§ **PROMPT**:
The entries that follow include a run beginning at the line with "Instruction: Select Event Planning category" and ending at the line with "Given: Click the wrench"; restate that run word for word and leave the rest out.
#### RECORDS PROVIDED ####
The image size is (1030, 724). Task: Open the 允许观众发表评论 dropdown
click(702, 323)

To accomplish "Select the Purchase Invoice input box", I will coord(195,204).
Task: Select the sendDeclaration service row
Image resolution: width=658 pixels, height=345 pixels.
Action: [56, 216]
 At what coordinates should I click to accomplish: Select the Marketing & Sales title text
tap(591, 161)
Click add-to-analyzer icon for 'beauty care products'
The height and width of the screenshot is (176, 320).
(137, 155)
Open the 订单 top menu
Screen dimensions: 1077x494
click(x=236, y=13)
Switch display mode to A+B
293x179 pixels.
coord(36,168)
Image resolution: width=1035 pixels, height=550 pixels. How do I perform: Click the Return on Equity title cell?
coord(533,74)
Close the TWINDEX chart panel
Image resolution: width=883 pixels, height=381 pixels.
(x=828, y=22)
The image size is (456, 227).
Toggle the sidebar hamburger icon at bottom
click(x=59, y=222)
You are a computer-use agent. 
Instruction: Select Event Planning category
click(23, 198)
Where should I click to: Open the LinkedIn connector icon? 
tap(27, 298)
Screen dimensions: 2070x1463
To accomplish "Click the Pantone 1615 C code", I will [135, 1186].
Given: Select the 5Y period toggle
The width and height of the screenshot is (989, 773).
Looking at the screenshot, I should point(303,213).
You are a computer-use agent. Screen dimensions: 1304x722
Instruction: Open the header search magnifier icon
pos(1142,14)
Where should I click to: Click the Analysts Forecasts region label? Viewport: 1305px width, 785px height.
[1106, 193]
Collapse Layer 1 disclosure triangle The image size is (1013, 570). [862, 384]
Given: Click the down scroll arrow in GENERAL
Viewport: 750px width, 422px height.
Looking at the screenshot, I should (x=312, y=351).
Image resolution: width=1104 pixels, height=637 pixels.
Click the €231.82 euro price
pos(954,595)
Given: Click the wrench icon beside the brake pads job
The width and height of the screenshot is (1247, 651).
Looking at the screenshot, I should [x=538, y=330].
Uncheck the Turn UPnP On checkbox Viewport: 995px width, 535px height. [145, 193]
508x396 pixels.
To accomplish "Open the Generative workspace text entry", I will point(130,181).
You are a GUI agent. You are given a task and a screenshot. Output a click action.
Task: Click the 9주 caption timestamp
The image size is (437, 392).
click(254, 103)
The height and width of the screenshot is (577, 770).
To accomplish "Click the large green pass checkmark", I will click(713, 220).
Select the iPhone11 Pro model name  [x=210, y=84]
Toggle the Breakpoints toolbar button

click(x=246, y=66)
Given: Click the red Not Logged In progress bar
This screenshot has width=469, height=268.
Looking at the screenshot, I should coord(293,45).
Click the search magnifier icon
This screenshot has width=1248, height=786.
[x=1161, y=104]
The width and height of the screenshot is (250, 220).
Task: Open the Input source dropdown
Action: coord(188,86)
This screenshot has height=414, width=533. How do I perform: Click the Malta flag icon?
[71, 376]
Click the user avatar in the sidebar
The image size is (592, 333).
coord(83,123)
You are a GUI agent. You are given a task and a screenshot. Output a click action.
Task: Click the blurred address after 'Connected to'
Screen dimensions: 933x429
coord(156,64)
####
§ **REPLY**:
Instruction: Select Event Planning category
click(23, 198)
Where should I click to: Open the LinkedIn connector icon? 
tap(27, 298)
Screen dimensions: 2070x1463
To accomplish "Click the Pantone 1615 C code", I will [135, 1186].
Given: Select the 5Y period toggle
The width and height of the screenshot is (989, 773).
Looking at the screenshot, I should point(303,213).
You are a computer-use agent. Screen dimensions: 1304x722
Instruction: Open the header search magnifier icon
pos(1142,14)
Where should I click to: Click the Analysts Forecasts region label? Viewport: 1305px width, 785px height.
[1106, 193]
Collapse Layer 1 disclosure triangle The image size is (1013, 570). [862, 384]
Given: Click the down scroll arrow in GENERAL
Viewport: 750px width, 422px height.
Looking at the screenshot, I should (x=312, y=351).
Image resolution: width=1104 pixels, height=637 pixels.
Click the €231.82 euro price
pos(954,595)
Given: Click the wrench icon beside the brake pads job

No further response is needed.